EXERCISE BRIEF —
Copy nothing but the lines from the line with "Screen dimensions: 453x980" to the end of the records, retyped exactly. Pictures stay out.

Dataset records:
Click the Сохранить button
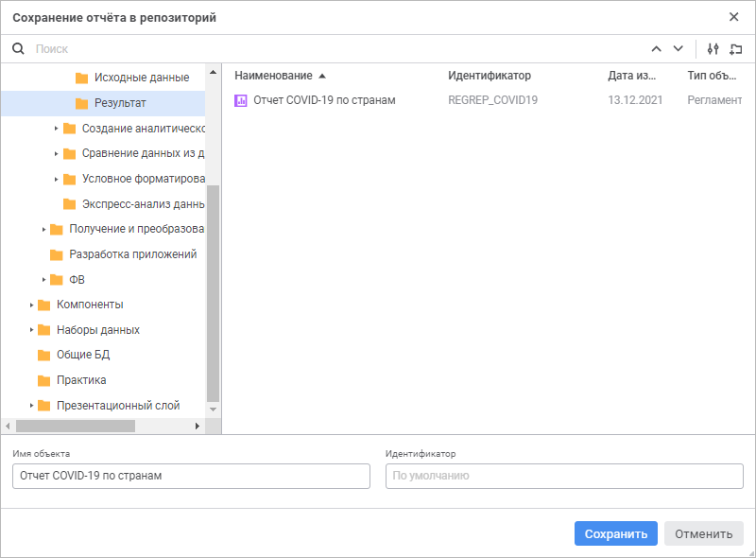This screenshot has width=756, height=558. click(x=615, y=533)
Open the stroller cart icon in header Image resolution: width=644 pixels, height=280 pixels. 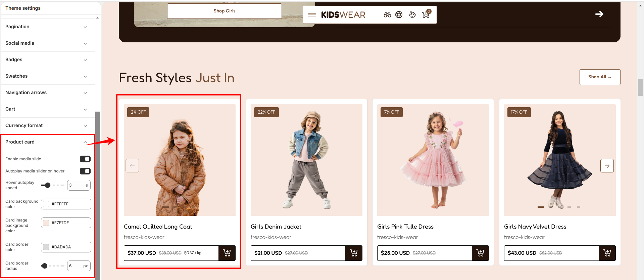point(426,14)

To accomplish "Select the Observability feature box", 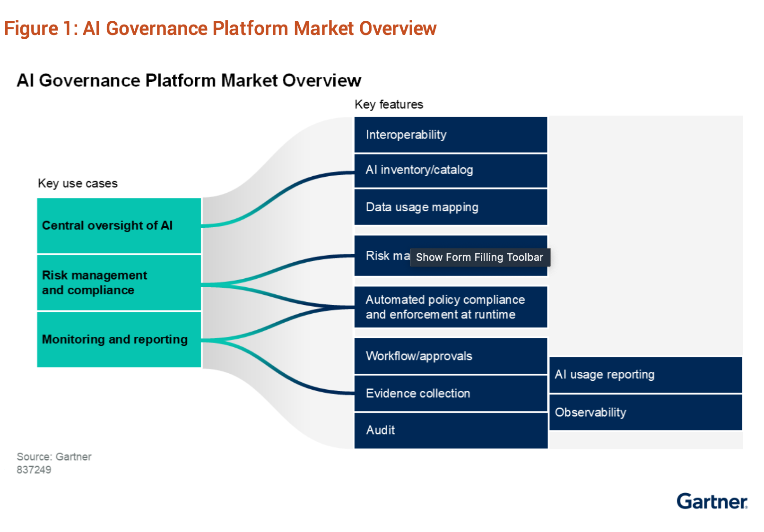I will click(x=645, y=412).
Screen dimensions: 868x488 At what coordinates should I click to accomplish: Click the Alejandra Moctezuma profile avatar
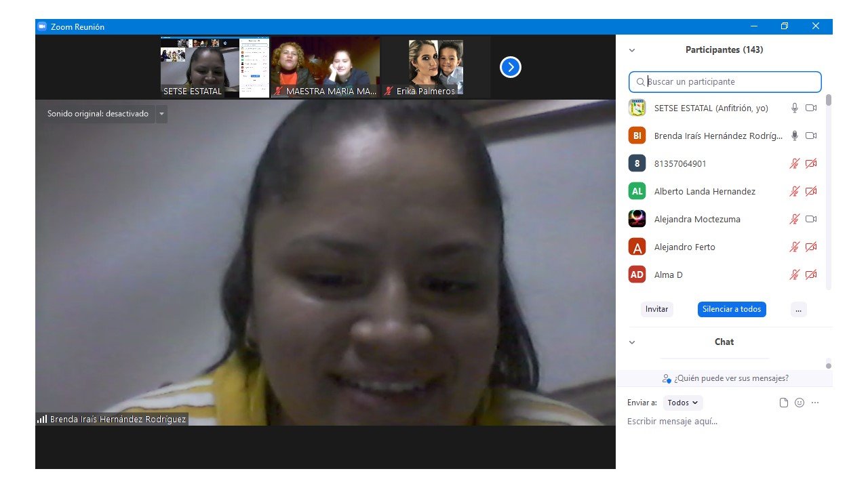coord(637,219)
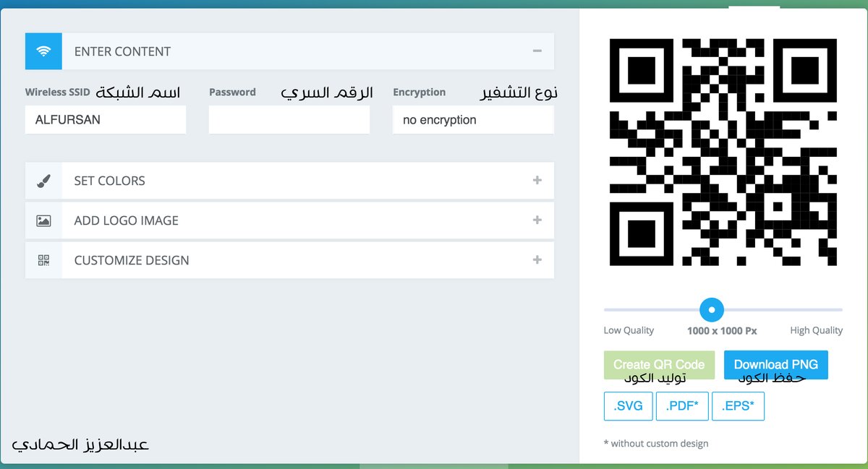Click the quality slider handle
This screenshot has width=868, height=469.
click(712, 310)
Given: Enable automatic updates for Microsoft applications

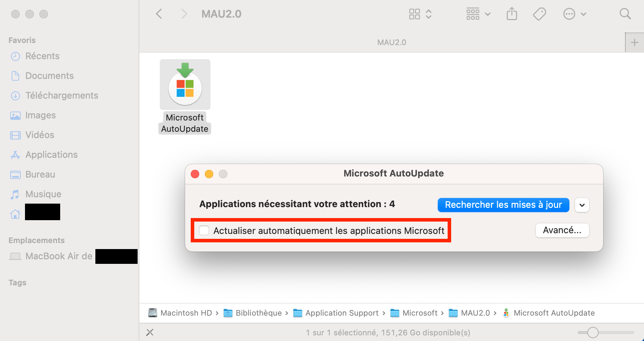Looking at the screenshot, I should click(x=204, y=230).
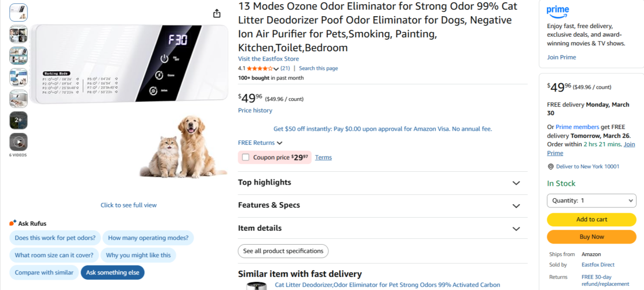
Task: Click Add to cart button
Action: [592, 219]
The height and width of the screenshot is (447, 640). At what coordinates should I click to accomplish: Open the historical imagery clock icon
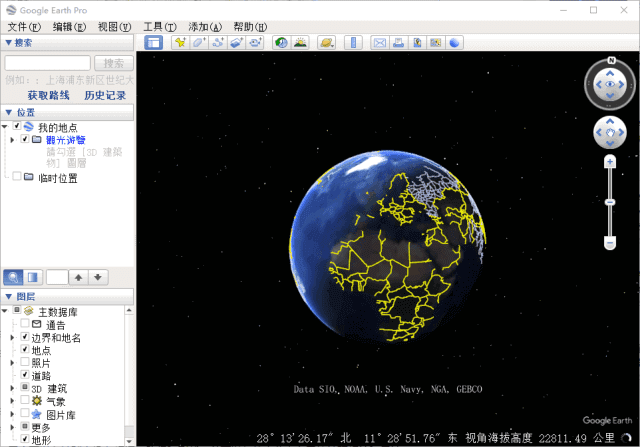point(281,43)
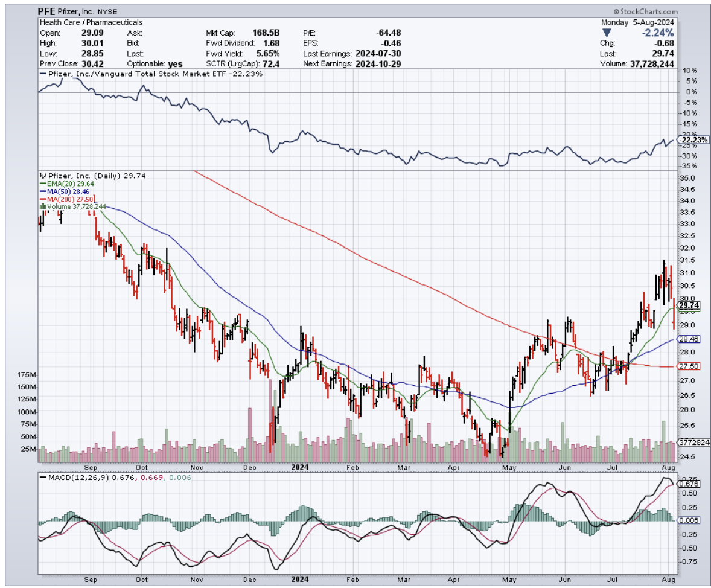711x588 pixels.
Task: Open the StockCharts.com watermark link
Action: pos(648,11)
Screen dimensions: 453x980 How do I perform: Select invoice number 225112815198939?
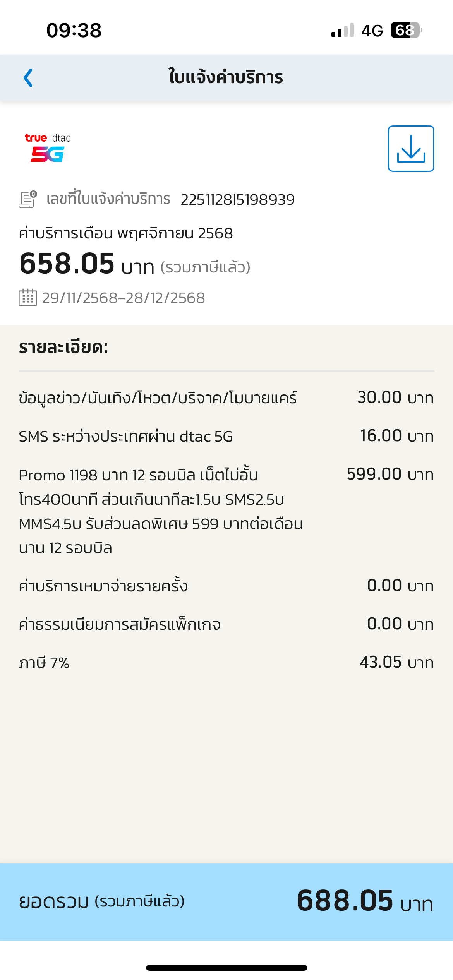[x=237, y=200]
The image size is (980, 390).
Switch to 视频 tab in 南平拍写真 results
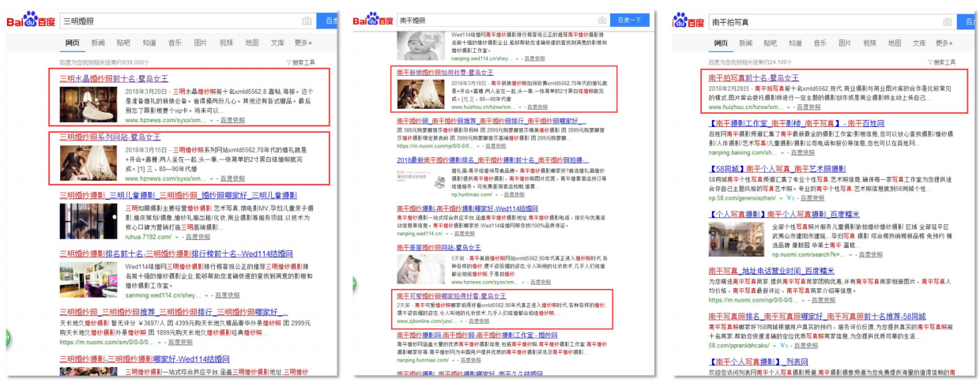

ANSWER FOR THIS EXERCISE —
Screen dimensions: 453x980 How do I perform: Select invoice number 225112815198939?
[x=237, y=200]
The image size is (980, 390).
Switch to 视频 tab in 南平拍写真 results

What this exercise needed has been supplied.